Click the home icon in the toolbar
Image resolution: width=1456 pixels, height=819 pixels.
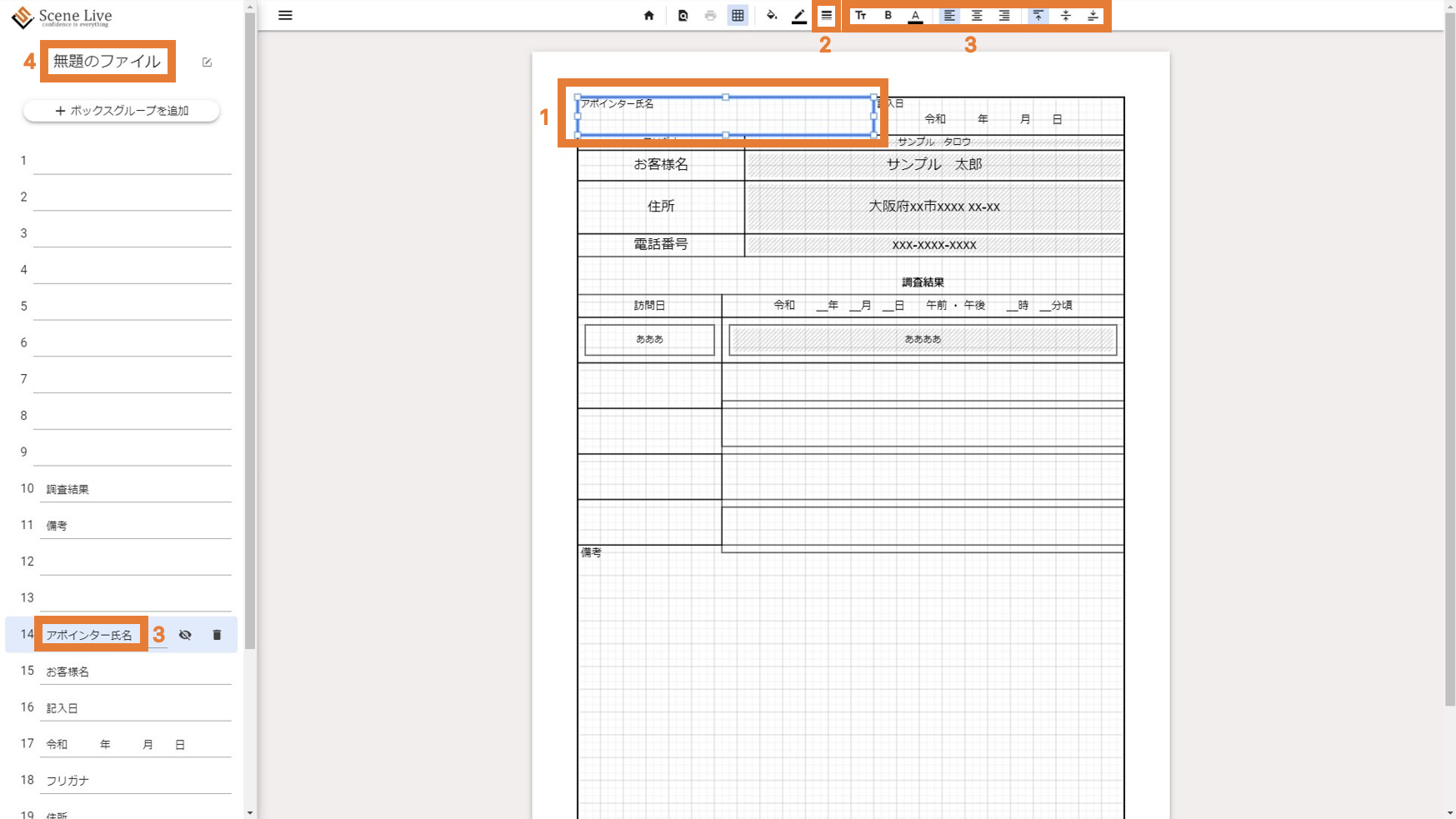[x=648, y=16]
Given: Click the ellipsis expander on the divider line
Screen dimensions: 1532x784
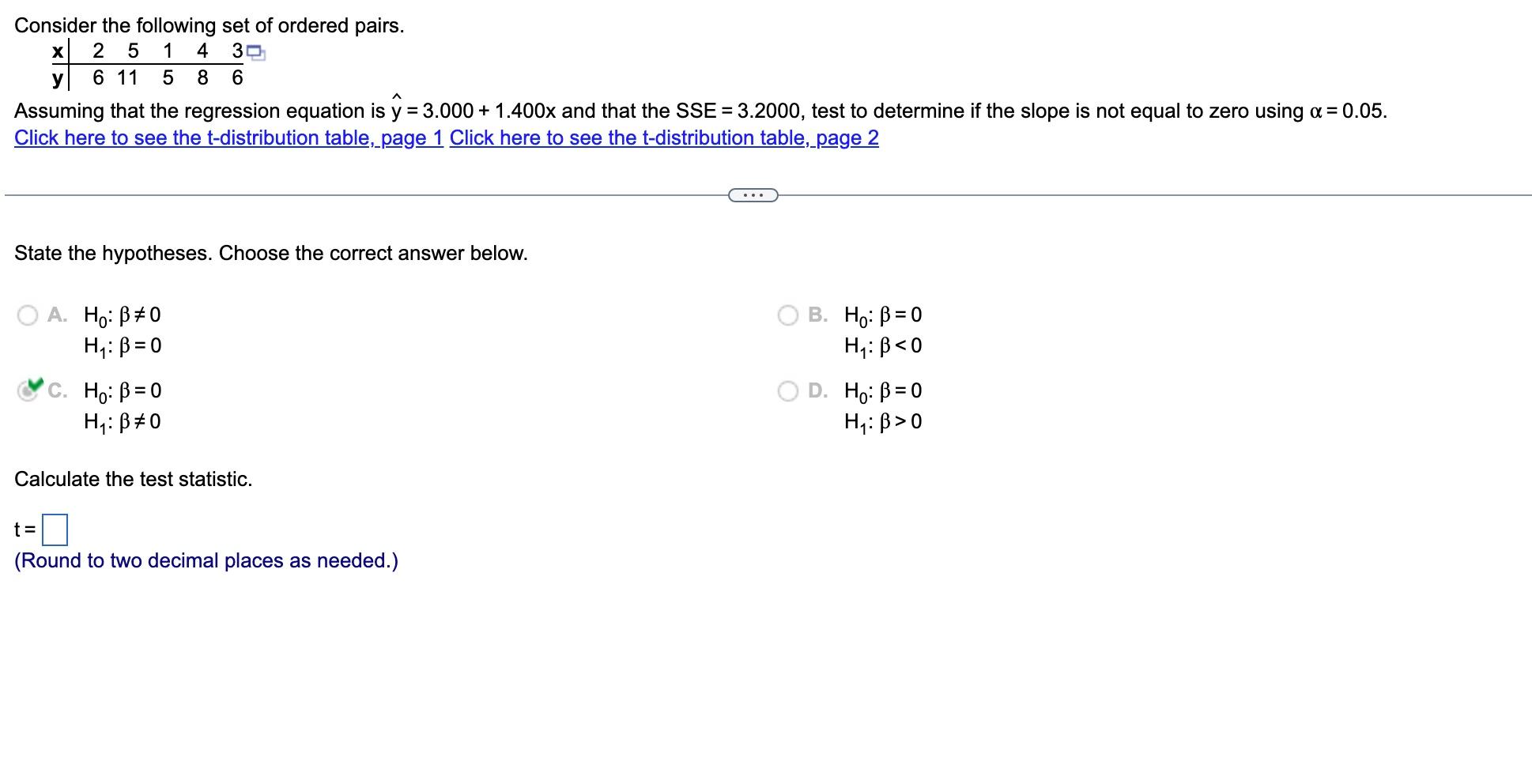Looking at the screenshot, I should (x=753, y=194).
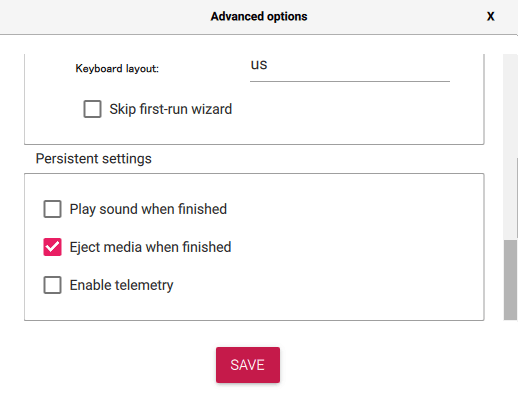Screen dimensions: 518x397
Task: Open the Keyboard layout combo box showing us
Action: [350, 68]
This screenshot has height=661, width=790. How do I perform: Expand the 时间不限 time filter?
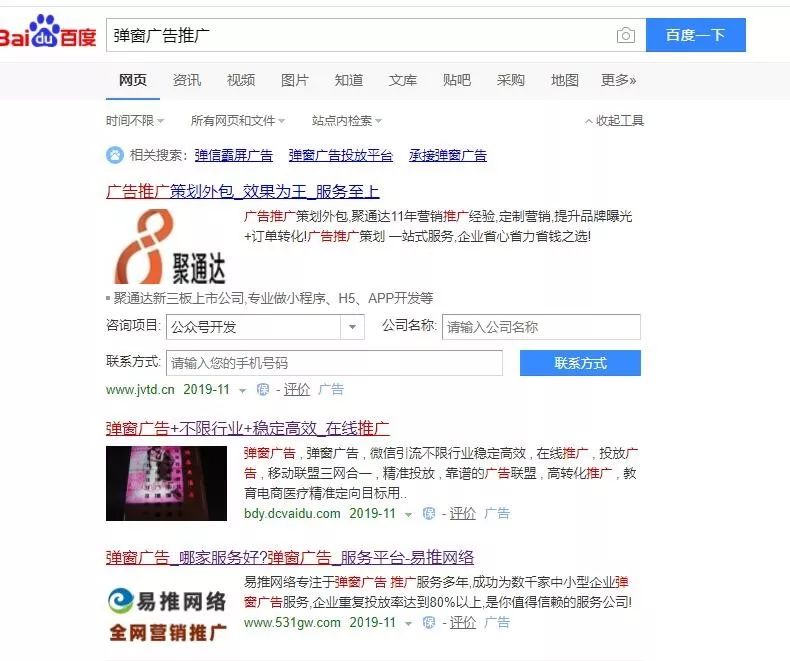point(135,121)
--------
-- TASK DIRECTIONS --
Verbatim copy, pictures excluded: output the lines from the first line of the records above through the line containing "Given: Click the".

-- TASK RESPONSE --
Click the home icon in the toolbar
Image resolution: width=1456 pixels, height=819 pixels.
[x=648, y=16]
Given: Click the ellipsis expander on the divider line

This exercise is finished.